Goal:
Extract each of the lines below that contains the string "icon", and reproduce those lines verbatim.

◇ ◇ ◇ ◇ ◇

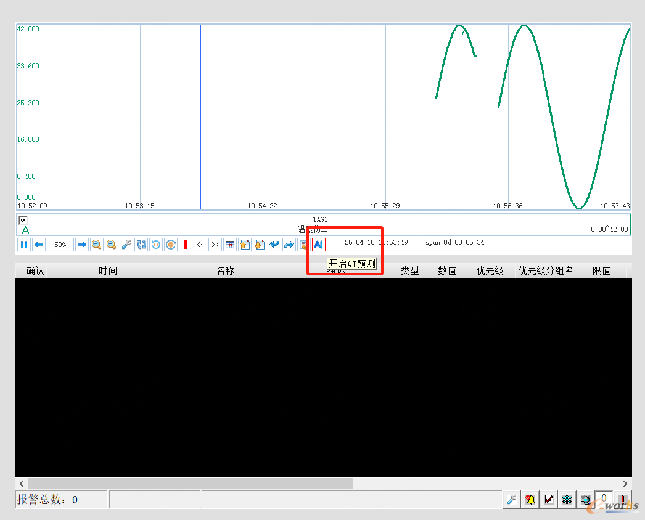Open alarm settings wrench in status bar

pos(512,500)
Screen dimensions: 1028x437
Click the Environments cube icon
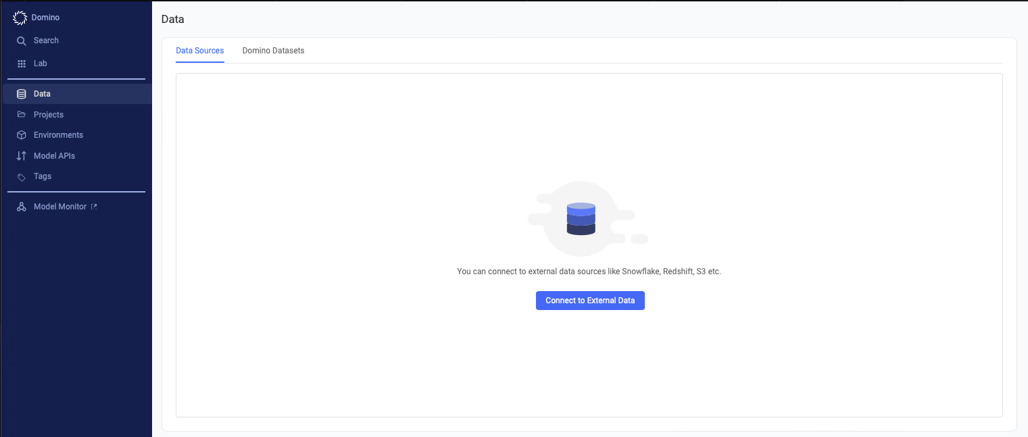coord(22,134)
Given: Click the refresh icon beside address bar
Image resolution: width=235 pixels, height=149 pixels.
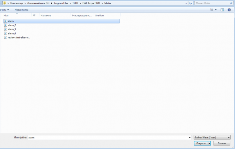Looking at the screenshot, I should click(x=190, y=3).
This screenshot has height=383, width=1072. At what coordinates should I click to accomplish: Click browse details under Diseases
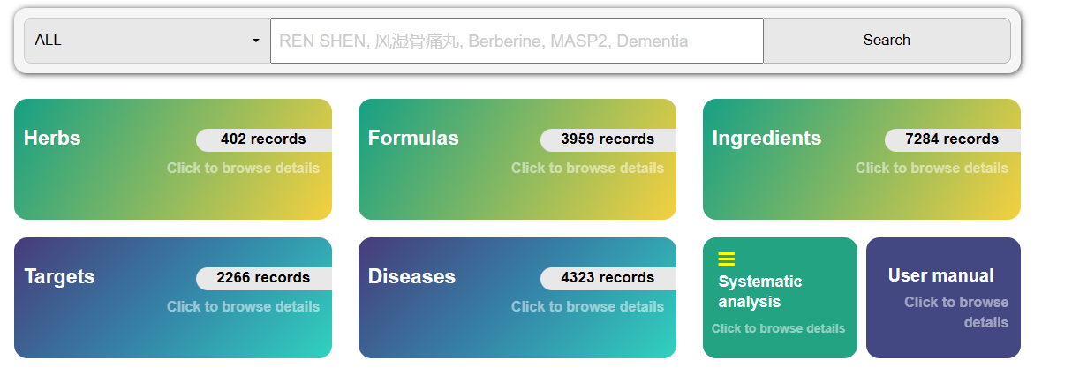point(587,306)
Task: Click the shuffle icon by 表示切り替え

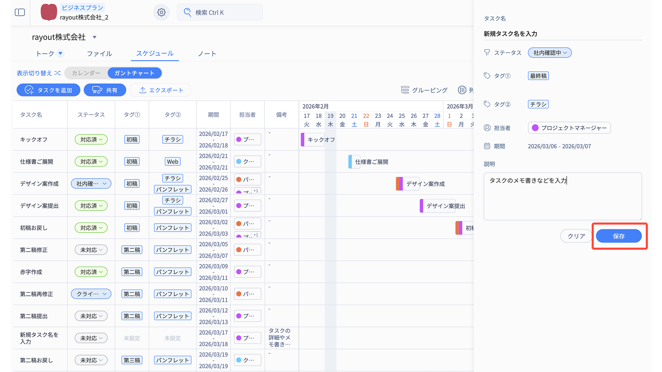Action: (58, 73)

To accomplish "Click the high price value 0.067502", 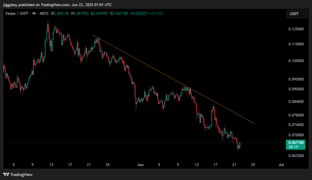I will coord(81,13).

◇ ◇ ◇ ◇ ◇

Solved exercise:
Click the Environments cube icon
Given: Click the refresh icon beside address bar
Task: Click the shuffle icon by 表示切り替え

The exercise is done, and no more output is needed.